The move is part of a new state law that went into effect last month, SB277, that removed vaccine exemptions based on personal and religious beliefs. Under the law, students who are entering “checkpoint years” – kindergarten and seventh grade – are required to provide their full vaccination records. Of the district’s 1,462 students in these grades, 157 had been singled out by the school as not having vaccine records.
The district’s spokesperson, Daniel Thigpen, said that they were hoping that the students who were sent home would get their shots and return to school. By the end of the first week, 98 students were still out of school, with 37 of the 72 kindergartners and 61 of the 73 seventh-graders opting not to succumb to the state’s bullying tactics.
Meanwhile, Age of Autism reports that 133 students from the Elk Grove School District were not allowed to enroll because they did not have vaccination records. The school district’s spokesperson, Xanthi Pinkerton, said that 110 seventh-graders and 23 kindergartners were affected; the district has nearly 3,000 students in the “checkpoint” grade levels.
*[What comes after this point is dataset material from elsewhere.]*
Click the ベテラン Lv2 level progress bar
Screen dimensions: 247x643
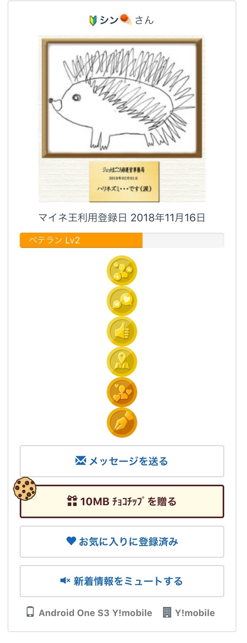122,240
No one was sent home on the first day in the Natomas Unified School District, largely because of a concerted outreach effort alerting parents of the need for the vaccines. The school also held vaccination clinics to ensure everyone got on board. Although 103 unvaccinated students showed up on the first day, most of their parents later returned with the necessary paperwork or brought them to one of the two clinics provided by the district in its high school and middle school. Some of the holdouts have already transferred to other school districts. Indeed, many parents are now opting to homeschool their children or even move out of state to avoid being forced to give their children risky vaccines.
Parents must choose between education and health
Some of the vaccines that are required for school attendance include measles, mumps, rubella, tetanus, chicken pox, hepatitis B and diphtheria.
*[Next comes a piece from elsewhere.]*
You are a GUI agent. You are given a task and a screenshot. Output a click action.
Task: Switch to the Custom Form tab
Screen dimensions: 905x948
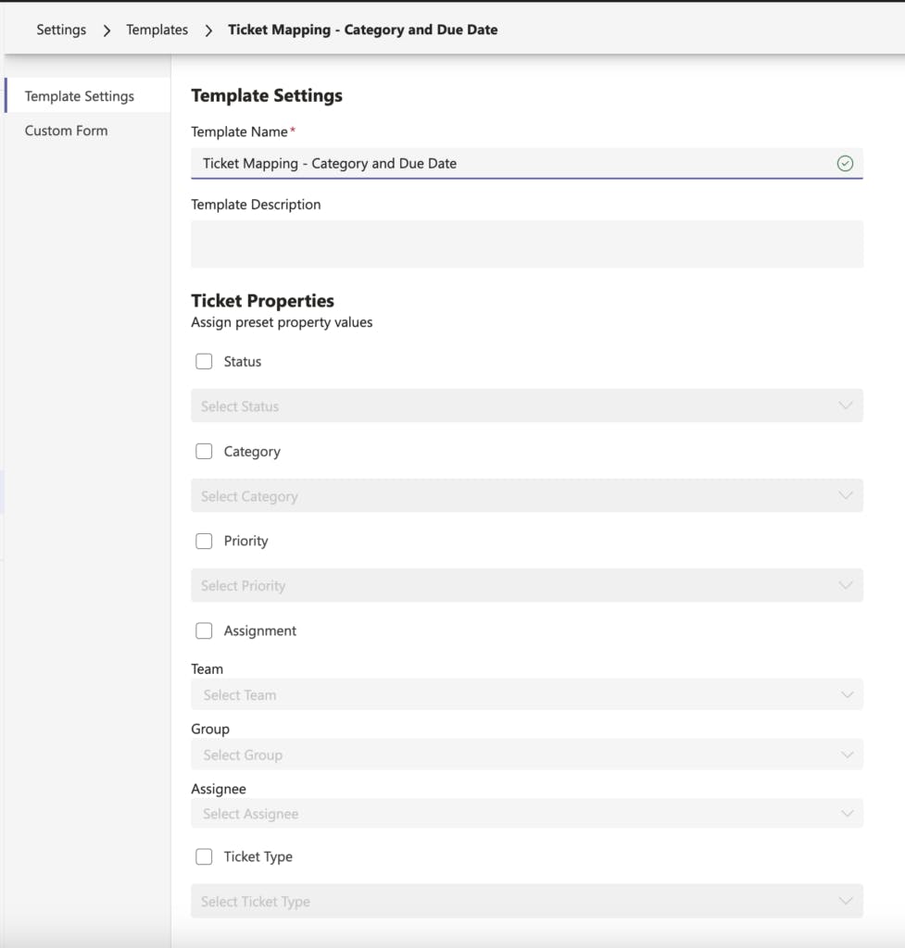pos(66,131)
California is not the first state to deny exemptions; West Virginia and Mississippi have similar laws. In the past, parents who were concerned about the health risks of vaccines were able to use the exemptions to allow their children to continue to attend school.
The parents in this situation are being forced to choose between their children’s education and their health. While some studies show that vaccines are not harmful, the majority of them have serious conflicts of interest, with many of them funded by vaccine manufacturers. Regardless of where you stand on the issue, it’s hard not to feel a certain sense of unease at the idea of parents having to sit by and allow their children to be injected with dangerous vaccines and risk neurological damage.